Last week we looked at the reports and logs in Moodle as a way to find out how your courses are being used. I wanted to extend the idea slightly this week by looking at Google Analytics. Analytics is a free tool that you can add to any website to help track in a huge amount of detail what your visitors are doing. I use it on this blog, it’s on our school website, and we use it on Moodle too.
You can find out more about Analytics as a product and set yourself up an account here. Technically very straight forward if you are the administrator for you Moodle site- it just requires you to put some hidden code into your theme header. What I wanted to do is share a few of the things you can get from it that we can’t from the Moodle logs.
On logging in to Analytics you are presented with your dashboard. It contains a set of graphs and information as a general overview of your site. You can see some pretty clear patterns from this immediately, and the average time on site is a really interesting statistic for Moodle admins.

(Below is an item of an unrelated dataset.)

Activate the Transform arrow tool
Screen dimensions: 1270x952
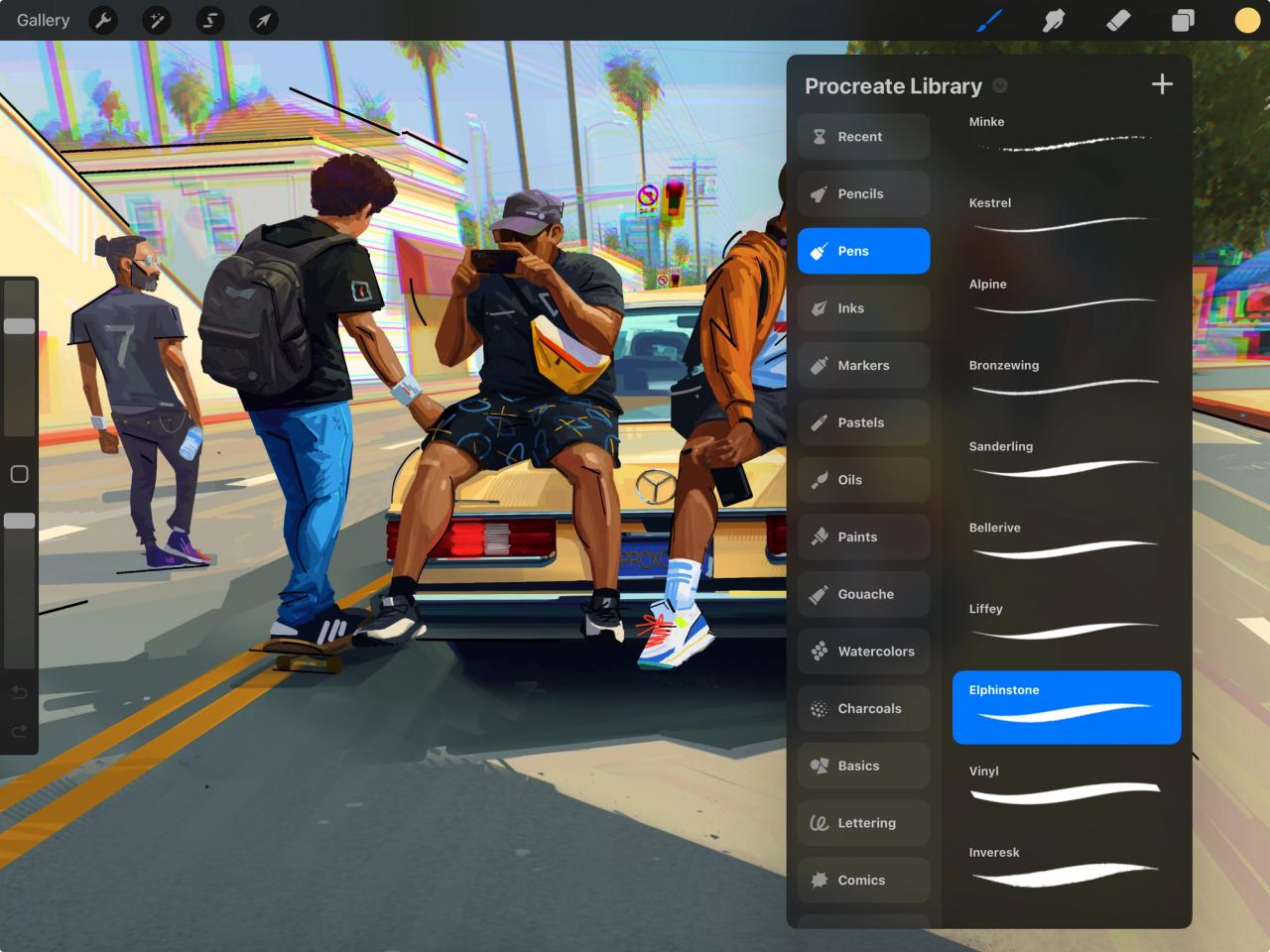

You can drill down through all the links here, including the graph. For example, drilling down through the average time information I can see that users are spending much more time on the site during evenings and weekends than they do during the school day. More interestingly, I can see time on site is decreasing as the term goes on. This is why I really like this tool- I’ve seen a pattern, I can now compare it to this time last year, then look at what is happening in the school to find out why, and finally do something about it.
As you would expect this section deals with people on your site. Number of visits, visitors, average page views, etc. All pretty simple, and not really beyond the scope of the Moodle logs.

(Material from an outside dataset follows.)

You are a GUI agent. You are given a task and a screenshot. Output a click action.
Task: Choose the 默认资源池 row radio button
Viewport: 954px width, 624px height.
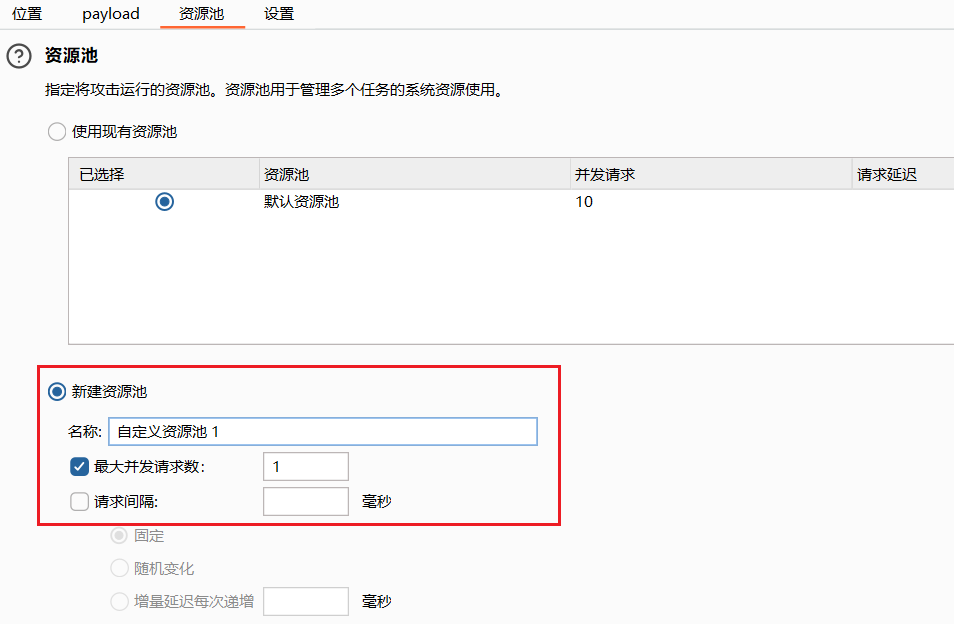[165, 202]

But, further down the links on the left you can get some other really interesting data. You can overlay your information on a map, interesting if your users come from a wide range of locations. The tools that really interest me though are the ones that track what browser and Internet connection speed your users have, and also the page that details the mobile devices being used.
Possibly not the most important in education, but traffic sources deals with where you visitors came from to get to your site. Interesting for us that even though we have Moodle links everywhere on school homepages/etc 40% of our visitors still come from Google.
The content section somewhat overlaps the reports in Moodle, but you can use this section to get information about your most popular pages, how visitors get in, and where they go.
The ease in which you can view data over a timeline is a real strength of Analytics for viewing content. For example, I can look at the popularity of our GCSE courses for the last year to see just how the students were using them for revision.
The last thing I want to mention about Analytics is it has the ability to generate reports for you and then email them on. With a little bit of playing you can get it to do all the work for you, and once a week get a nice little PDF explaining the movement in key pieces of data you’re interested in.
Google Analytics is a hugely powerful tool, this post barely scratches the surface. If you’re a Moodle admin I would recommend getting it installed and giving it a go, surprisingly easy to lose quite a lot of time to playing with this!